Supplied records Start Marker

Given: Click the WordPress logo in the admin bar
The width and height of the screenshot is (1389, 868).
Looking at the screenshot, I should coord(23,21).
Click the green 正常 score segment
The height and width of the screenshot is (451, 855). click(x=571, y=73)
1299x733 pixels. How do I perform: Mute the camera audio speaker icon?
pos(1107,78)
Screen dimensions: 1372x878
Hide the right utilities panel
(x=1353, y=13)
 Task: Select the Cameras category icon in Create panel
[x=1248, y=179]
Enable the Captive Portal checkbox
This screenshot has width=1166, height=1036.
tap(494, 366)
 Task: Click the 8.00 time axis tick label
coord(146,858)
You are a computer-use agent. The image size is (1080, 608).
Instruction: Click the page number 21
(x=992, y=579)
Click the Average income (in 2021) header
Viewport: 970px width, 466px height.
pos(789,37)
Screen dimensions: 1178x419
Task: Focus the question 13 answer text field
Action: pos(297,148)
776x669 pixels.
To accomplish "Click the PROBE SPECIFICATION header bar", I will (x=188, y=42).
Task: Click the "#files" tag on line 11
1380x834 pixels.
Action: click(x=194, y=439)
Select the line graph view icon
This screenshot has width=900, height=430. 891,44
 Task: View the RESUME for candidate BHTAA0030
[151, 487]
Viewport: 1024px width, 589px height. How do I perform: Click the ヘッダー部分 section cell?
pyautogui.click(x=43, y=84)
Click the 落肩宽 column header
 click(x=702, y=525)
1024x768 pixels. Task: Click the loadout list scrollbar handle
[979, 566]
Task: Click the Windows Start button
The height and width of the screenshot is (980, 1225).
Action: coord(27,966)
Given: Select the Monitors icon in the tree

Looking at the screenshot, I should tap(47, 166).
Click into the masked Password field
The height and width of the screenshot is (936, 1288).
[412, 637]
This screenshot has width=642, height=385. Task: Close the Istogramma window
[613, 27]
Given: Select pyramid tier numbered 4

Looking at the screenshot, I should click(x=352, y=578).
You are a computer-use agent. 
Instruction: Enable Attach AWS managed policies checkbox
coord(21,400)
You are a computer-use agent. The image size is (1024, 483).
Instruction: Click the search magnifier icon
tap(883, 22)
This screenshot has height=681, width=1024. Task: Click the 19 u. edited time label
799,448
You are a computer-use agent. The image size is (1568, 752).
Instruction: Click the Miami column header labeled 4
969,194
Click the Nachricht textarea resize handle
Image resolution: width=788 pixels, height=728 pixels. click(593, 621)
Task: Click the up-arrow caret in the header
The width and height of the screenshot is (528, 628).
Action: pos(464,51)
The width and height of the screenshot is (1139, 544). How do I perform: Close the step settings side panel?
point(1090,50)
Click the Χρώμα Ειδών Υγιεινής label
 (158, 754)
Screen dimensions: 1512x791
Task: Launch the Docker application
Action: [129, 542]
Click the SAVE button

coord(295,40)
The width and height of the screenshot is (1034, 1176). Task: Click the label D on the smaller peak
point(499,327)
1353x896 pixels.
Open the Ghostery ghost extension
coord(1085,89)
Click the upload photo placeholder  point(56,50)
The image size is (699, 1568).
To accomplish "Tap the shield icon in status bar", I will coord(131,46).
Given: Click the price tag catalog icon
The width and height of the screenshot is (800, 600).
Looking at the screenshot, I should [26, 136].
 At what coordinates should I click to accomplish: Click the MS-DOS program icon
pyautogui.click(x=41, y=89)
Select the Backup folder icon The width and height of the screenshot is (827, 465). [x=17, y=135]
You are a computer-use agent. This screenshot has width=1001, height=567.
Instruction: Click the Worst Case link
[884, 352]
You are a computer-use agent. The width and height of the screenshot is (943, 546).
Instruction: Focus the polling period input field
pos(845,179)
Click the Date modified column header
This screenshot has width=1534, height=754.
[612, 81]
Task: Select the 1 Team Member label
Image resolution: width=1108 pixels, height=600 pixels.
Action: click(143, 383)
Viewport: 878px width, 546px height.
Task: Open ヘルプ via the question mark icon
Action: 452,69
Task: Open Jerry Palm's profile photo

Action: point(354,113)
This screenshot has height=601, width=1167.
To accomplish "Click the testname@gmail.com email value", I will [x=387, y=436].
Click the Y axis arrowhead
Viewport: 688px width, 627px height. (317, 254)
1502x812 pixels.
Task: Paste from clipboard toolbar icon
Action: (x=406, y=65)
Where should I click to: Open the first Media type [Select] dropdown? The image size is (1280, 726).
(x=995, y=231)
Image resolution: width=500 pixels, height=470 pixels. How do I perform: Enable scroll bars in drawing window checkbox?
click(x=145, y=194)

Supplied records End Marker

What is required: What are the lines above, starting at the one with "You are a computer-use agent. This" and ending at the one with "Task: Select the 1 Team Member label"? Give them again exactly, and only them.

Task result:
You are a computer-use agent. This screenshot has width=1001, height=567.
Instruction: Click the Worst Case link
[884, 352]
You are a computer-use agent. The width and height of the screenshot is (943, 546).
Instruction: Focus the polling period input field
pos(845,179)
Click the Date modified column header
This screenshot has width=1534, height=754.
[612, 81]
Task: Select the 1 Team Member label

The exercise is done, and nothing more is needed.